過去を想うか、未来を観るか・・・
誤字・脱字等があれば報告お願いします。
・・・・。
僕は、死んだ。
だけど、目を開けるとそこには・・・・あの銀髪少年がいた。
「やぁ、久しぶり。すぐに会えると思っていたよ。なんせ真は死にたがっていたからね」
銀髪少年は嬉しそうに笑う。だが、真自身の夢の中で見た時とは違う部分が四つある。まず一つ目は、ステッキの飴を持っていない事。二つ目は、雲っぽいのに乗って浮遊している事。三つ目は、右目に眼帯をしている事。四つ目は、雲に隠れて見えにくくはなっているが、銀髪少年の両足が綺麗に消えたように無いことだ。
「何で、そう思うんだ?」
確かに、零が消えたときからは強く思うようになったが・・。
何故この少年が僕を読み取るように知っているのかが分からない。
「真が僕を呼んで、僕が真に現実・・いや未来・・それとも過去かな?兎に角、夢を見せたからかな。正確にはどれも真が経験してきたはずの記憶の一部・・か。」
「じゃあ、今まで僕が見てきた夢は全て僕が経験してきたことだと言いたいの?」
「それは違うよ」
銀髪少年はクスクスと笑った後、部屋の中をグルグルと飛び回り、真の顔にぐっと近づく。真が驚くと、また笑った。悪戯をしては相手の反応を楽しんでいる無邪気な子供のようだった。

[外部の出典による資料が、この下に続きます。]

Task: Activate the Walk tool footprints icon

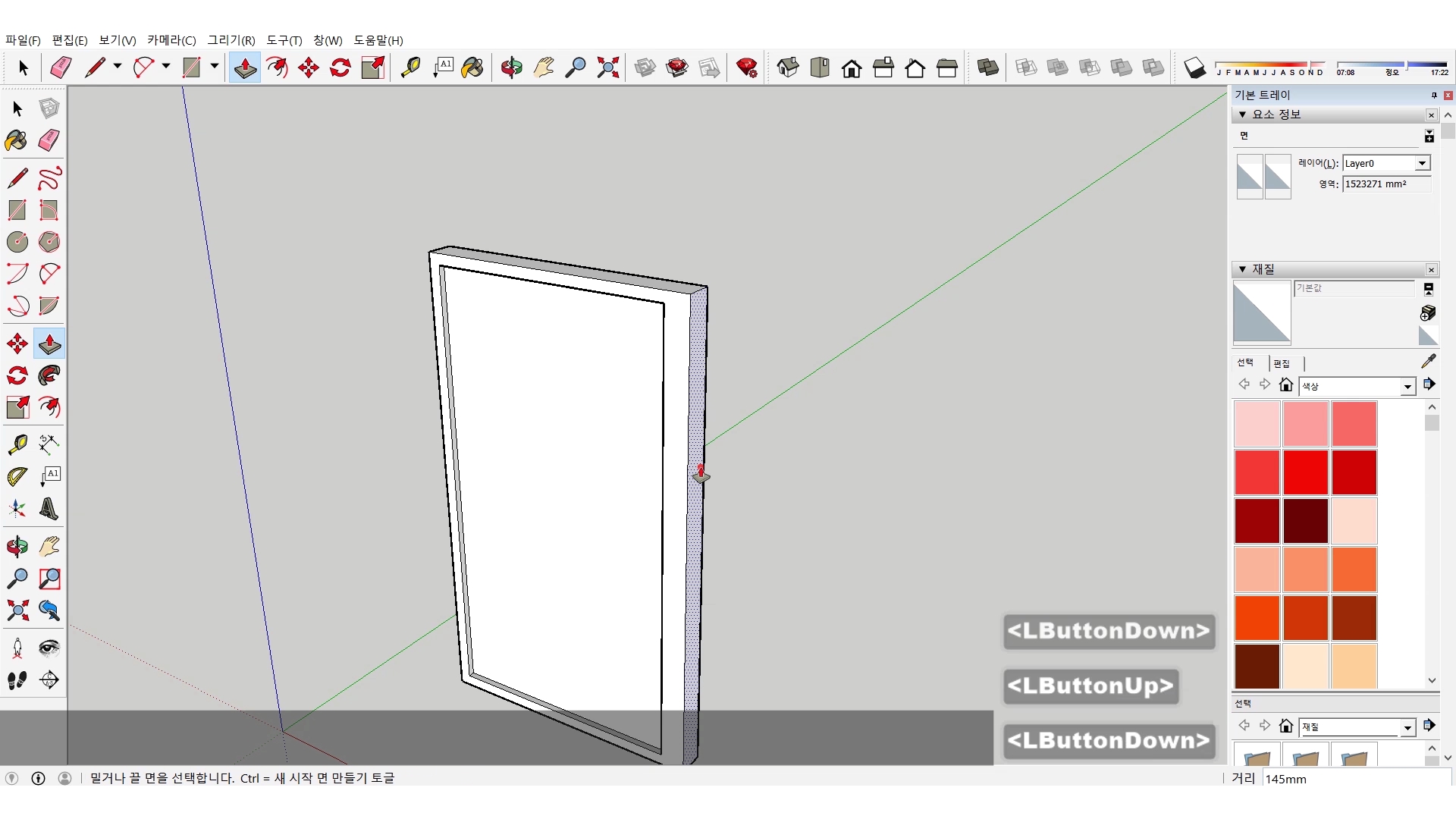Action: click(17, 680)
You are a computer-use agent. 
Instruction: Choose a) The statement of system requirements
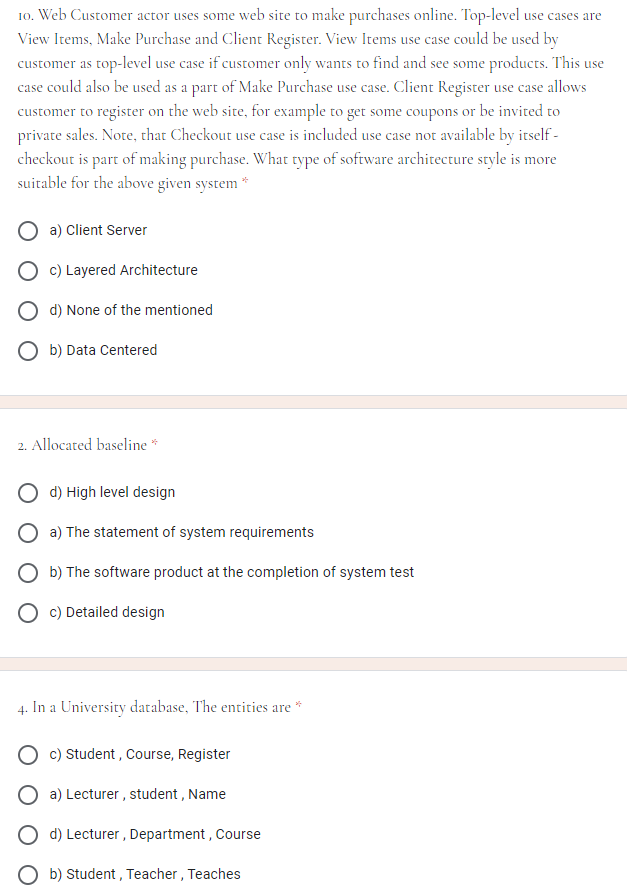[28, 532]
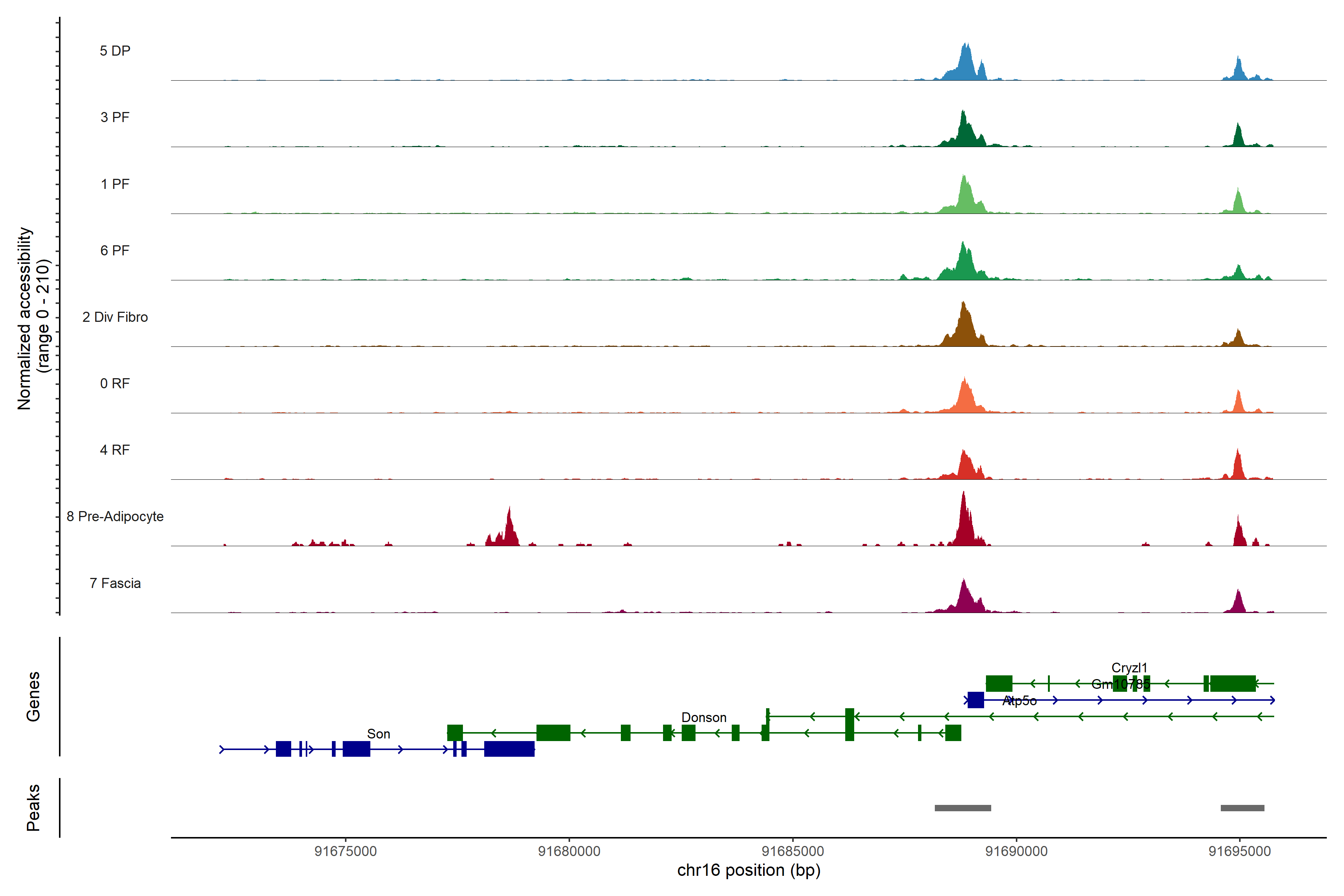
Task: Click the Peaks panel label
Action: [x=33, y=808]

「夢は誰もが見る。見ていないと思っていてもそれは忘れているだけであって、いつもいつも見ている。見ない日なんかないんだ。けれど真の言っている夢は、僕自身が見せている・・所謂真の記憶にあたるものと、真自身の脳の処理の一部が見えているものとがあるけど、真の見ている夢の約九割は後者だよ。僕なんてほとんど出る幕はないし、真が呼んでくれないとまともに出ることすら叶わないしね。まぁ、僕達は君達によって作られているといっても過言ではないから仕方ないんだけどさ、暇なんだよね~。もう少し頻繁に呼んでほしい所だけれど僕は長生きしたいからさ、そんなことは望まないよ。といっても、もうそろそろ・・・・ね。まぁ、色々あるって事だよ。大人の事情ってやつ?」
銀髪少年は愚痴を言った後少し顔を僻ませたがすぐにフッと笑い、雲のようなものの上で仰向けになったあと手を組み、それを頭の下へ潜り込ませた。気持ちいいのか、気分がいいのかは知らないが、口笛を吹きながらおっとりとしていた。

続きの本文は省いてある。